Caro Dario, l’unica tua opera che conosco ancora oggi è Mistero Buffo (non ho problemi ad ammettere la mia ignoranza: non è il caso di metterla sempre giù dura, come mi hai insegnato anche tu).

C’è già stato e ci sarà, spero per lungo tempo, chi, più competente di me, approfondirà il tuo lavoro, la tua arte, il tuo genio. Su quel capolavoro che ti ha reso famoso, posso solo dire che da donna cattolica che tiene alla sua fede, suggerirei di usarlo per le lezioni di catechismo perché penso insegni la cosa più importante di ogni religione: non rinunciare a dire “io”, a vivere in modo personale, libero e critico.



Quello che vorrei proprio ricordare, non è una delle tante cose che ti ha reso famoso, dal Nobel all’impegno artistico, civile e politico, ma l’opera privata che ti ho visto realizzare e per la quale hai e avrai sempre un posto particolare nella mia memoria e nel mio cuore.

L’opera che merita di essere raccontata è quella dello stalker. Sì, proprio quell’attività perseguibile penalmente che consiste nell’assillare qualcuno, ma che nel tuo caso è stato un puro gesto di amicizia gratuita e sconfinata. Un amico comune si era ammalato ed era bloccato in casa, non perché non potesse spostarsi, ma perché la malattia lo aveva reso insicuro e impaurito. Tu capisti subito il problema e iniziasti a telefonargli per convincerlo a raggiungerti nella tua casa al mare a Cesenatico. Era il mese di giugno. Io andavo spesso a trovarlo e mi capitò di incappare nelle vostre telefonate: “Hai deciso?” chiedevi. “No, non ancora”, rispondeva l’altro. E tu: “Non c’è problema. Ti richiamo domani. A che ora preferisci?”. E lui: “verso l’una”. “Benissimo, verso l’una ti richiamo”. Il giorno dopo, verso l’una richiamavi. E così per giorni e giorni. Preso per sfinimento e, più realisticamente, travolto da un affetto che gli aveva ridato vita e gusto di rischiare, lui accettò. E mi chiese di accompagnarlo. 



Quando arrivammo, in piena estate, tu, Franca e i vostri collaboratori eravate in una fervente attività lavorativa: c’erano dipinti ovunque, bozze di libri da correggere, incontri da preparare. La tua presenza mi intimidiva, non perché tu non fossi alla mano, anzi, lo eri con tutti, ma perché la tua curiosità e il tuo voler carpire ispirazione da tutto, ti rendeva uno spettacolo da guardare.

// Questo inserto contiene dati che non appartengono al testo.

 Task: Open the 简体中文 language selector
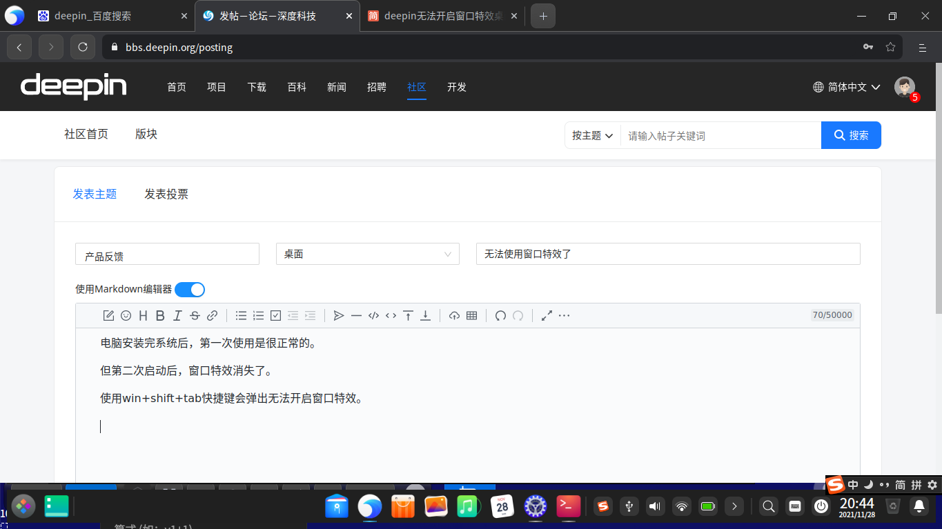847,87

Naturalmente il nostro amico passò con te e Franca dei giorni bellissimi che lo aiutarono a riprendere forze. E io ricevetti un regalo: uno dei tuoi disegni raffiguranti una Madonna con Bambino e con una dedica: “A Silvia mistica”. Non ho idea di cosa avessi in mente, del perché me lo scrivesti. Non avevamo nemmeno conversato a fondo, solo scambiato qualche breve battuta.

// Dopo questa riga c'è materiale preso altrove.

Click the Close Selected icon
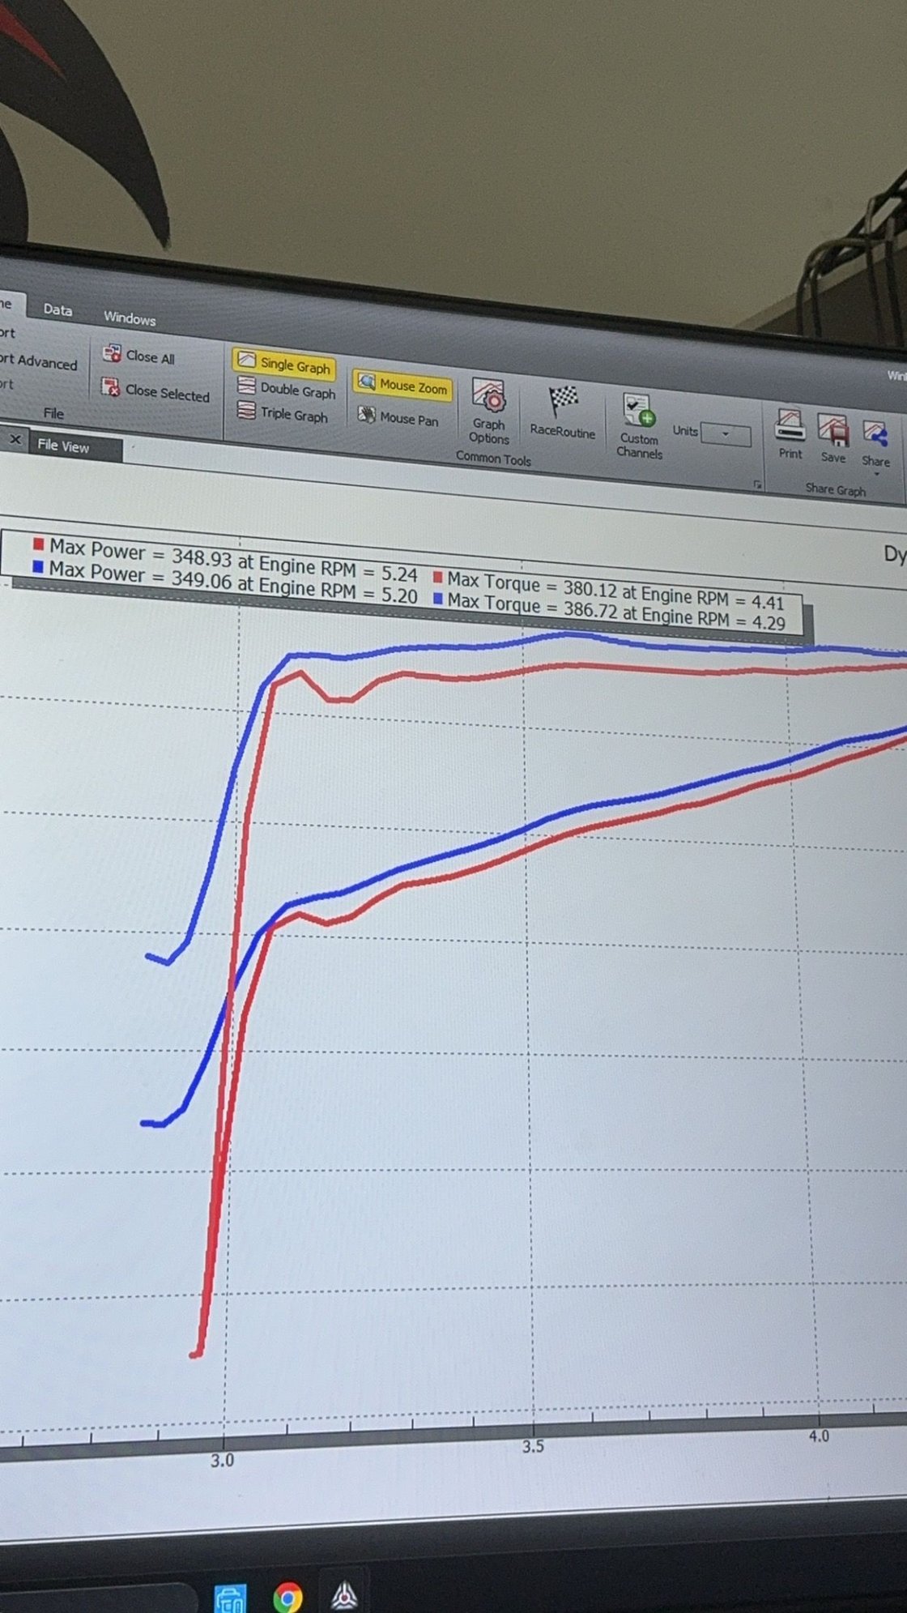 tap(110, 387)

Quell’aggettivo lo sentii mio e mi fece contenta, ma mi fece anche rendere conto che la tua grandezza era volere tutto. Avevi voluto il tuo amico lì con te, senza pensare di fare niente di speciale, se non accettare e condividere con lui il mistero di quel momento che stava attraversando.

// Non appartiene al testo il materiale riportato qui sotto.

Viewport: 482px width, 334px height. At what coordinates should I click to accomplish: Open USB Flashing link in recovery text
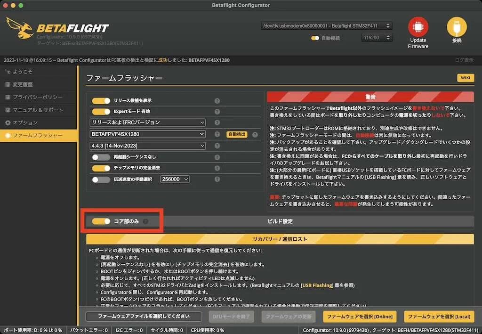(x=317, y=285)
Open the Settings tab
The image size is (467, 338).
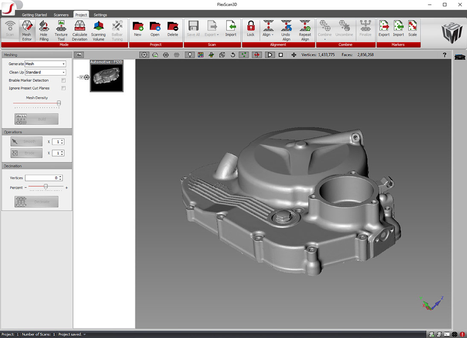[x=100, y=15]
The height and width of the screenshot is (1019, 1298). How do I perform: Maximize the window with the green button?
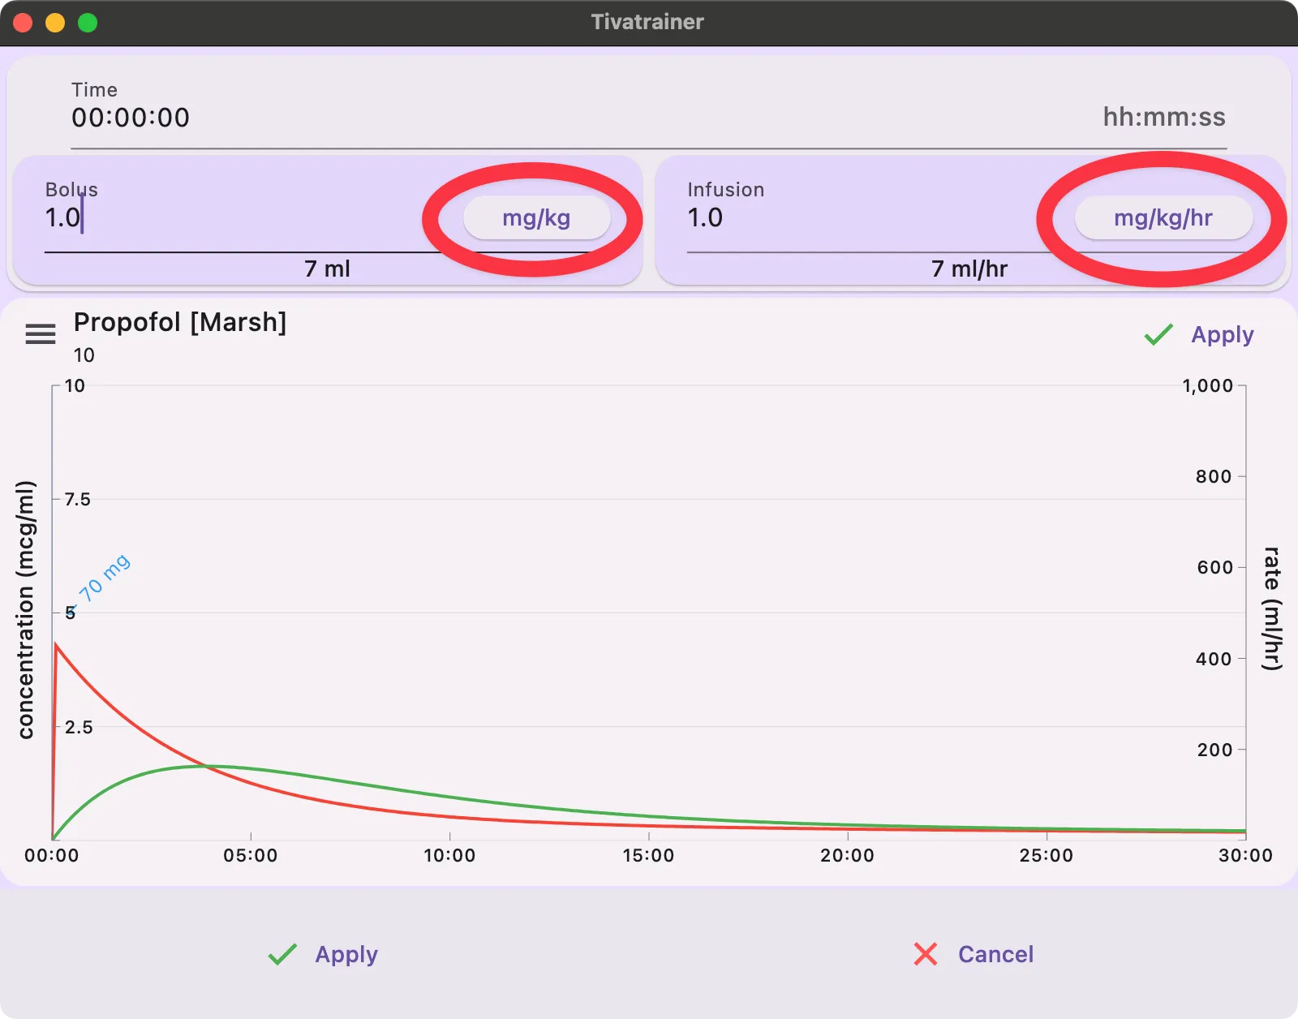[x=88, y=23]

Quando il nostro amico morì, il tuo immane dolore non ti impedì di dedicarmi tempo e parole piene d’affetto e conforto. Quando morì la Franca io non seppi dirti niente, mi misi in fila alla camera ardente e quando arrivò il mio turno seppi solo abbracciarti. Ci guardammo un attimo e poi me ne andai. Forse ci eravamo già detti tutto.